A Educação em Saúde é um processo de construção de conhecimentos junto a indivíduos e coletividades, que visa à reflexão e à ação para a melhoria das condições de saúde, dos modos de vida e da formação profissional, valorizando a relação entre a teoria e a prática diária do cuidado, a transdisciplinaridade, a integração entre as áreas de atuação e a reflexão-ação contextualizada com a realidade. 

Com esse olhar, a FeSaúde elaborou um Programa de Ensino e Produção de Conhecimento em Saúde, mantendo o foco nos desafios do SUS e adotando os seguintes critérios norteadores:

  • Universalização do acesso aos serviços de saúde;
  • Integralidade das ações de saúde;
  • Inter-relação entre ensino, produção de conhecimento, serviços, profissionais de saúde, comunidade e áreas afins;
  • Resolutividade das ações de saúde;
  • Compromisso social com resultados positivos na mudança do estado de saúde da população.

Uma única rede de cuidado e ensino

O Programa de Ensino e Produção de Conhecimento em Saúde da FeSaúde, coordenado pela Diretoria de Gestão do Trabalho, Ensino e Produção do Conhecimento (DTEC), está alinhado à Política Nacional de Educação Permanente em Saúde (PNEPS), que articula ensino e atenção à saúde, formação e gestão setorial, desenvolvimento institucional e controle social em saúde.  

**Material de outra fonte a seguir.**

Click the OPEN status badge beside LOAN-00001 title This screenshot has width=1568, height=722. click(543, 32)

A produção da PNEPS representou o esforço de cumprir uma das metas da saúde coletiva no Brasil: transformar a rede pública de saúde em uma rede de ensino-aprendizagem no trabalho e no exercício da prática profissional.

Produção do Conhecimento

​A produção e a socialização do conhecimento no âmbito da Saúde exigem uma abordagem ampliada dos discursos, saberes e práticas que circulam nesse campo. A partir dessa concepção, as possibilidades de interação entre os pesquisadores e os diversos sujeitos da pesquisa cria uma relação de interdependência.

A construção do conhecimento em saúde se tem firmado como dispositivo de transformação participativa, na qual os sujeitos coletivos interferem com suas análises e proposições nas circunstâncias vivenciadas e na consolidação/reestruturação dos seus processos de trabalho.

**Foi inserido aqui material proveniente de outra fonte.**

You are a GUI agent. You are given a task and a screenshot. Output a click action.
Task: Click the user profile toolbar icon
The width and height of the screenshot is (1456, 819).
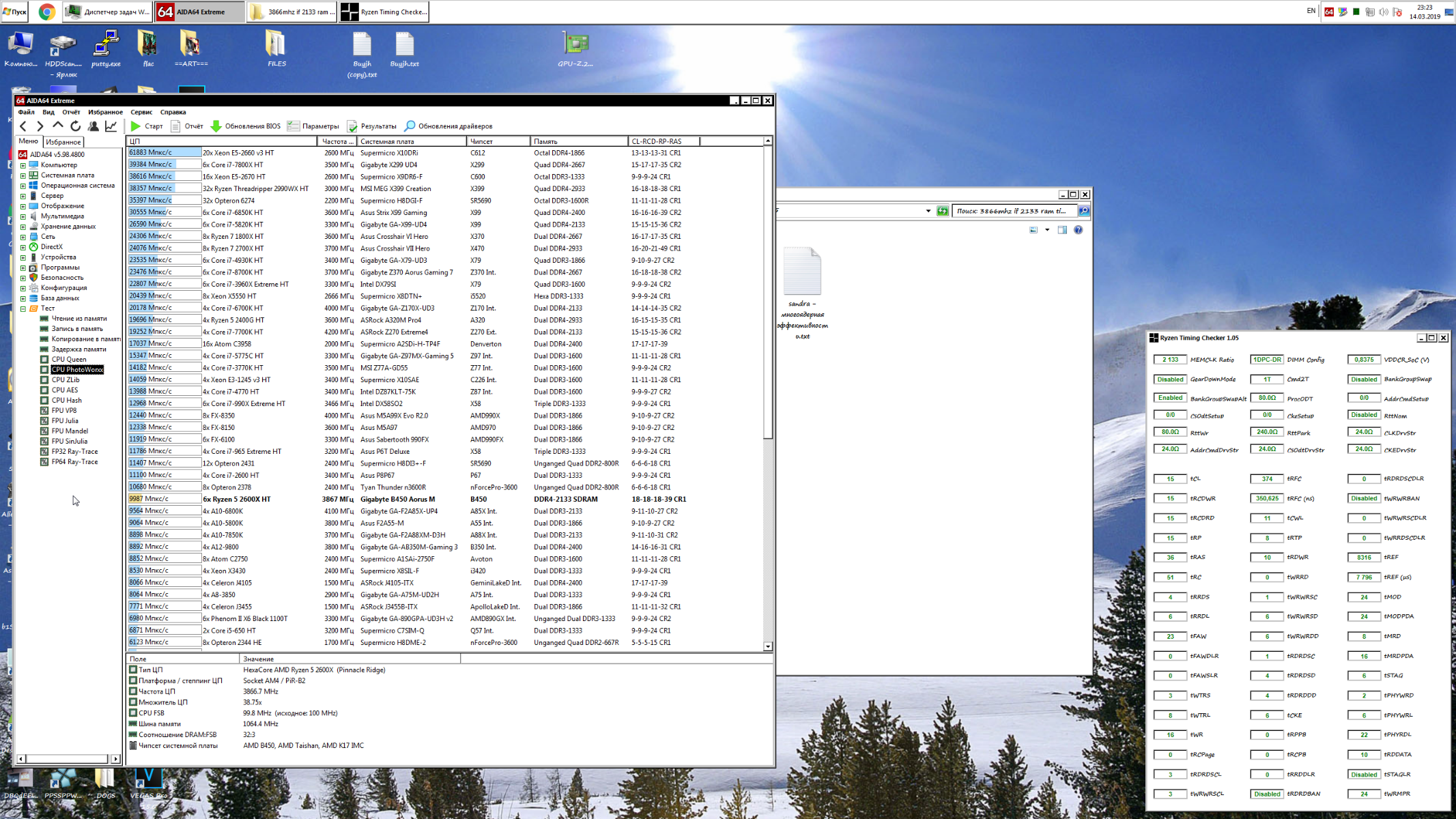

O reconhecimento de iniciativas inovadoras exitosas deve ser realizado com regularidade e de diferentes formas. O mapeamento das experiências e o fortalecimento das iniciativas devem ocorrer por meio de trocas de experiências e apoio à produção científica.

A produção do conhecimento sobre práticas de cuidado e de corresponsabilização que coloquem na centralidade os usuários, a comunidade e suas necessidades é necessária para a reorientação dos processos de formação dos profissionais de saúde a partir das diferentes realidades locais e das análises coletivas dos processos de trabalho.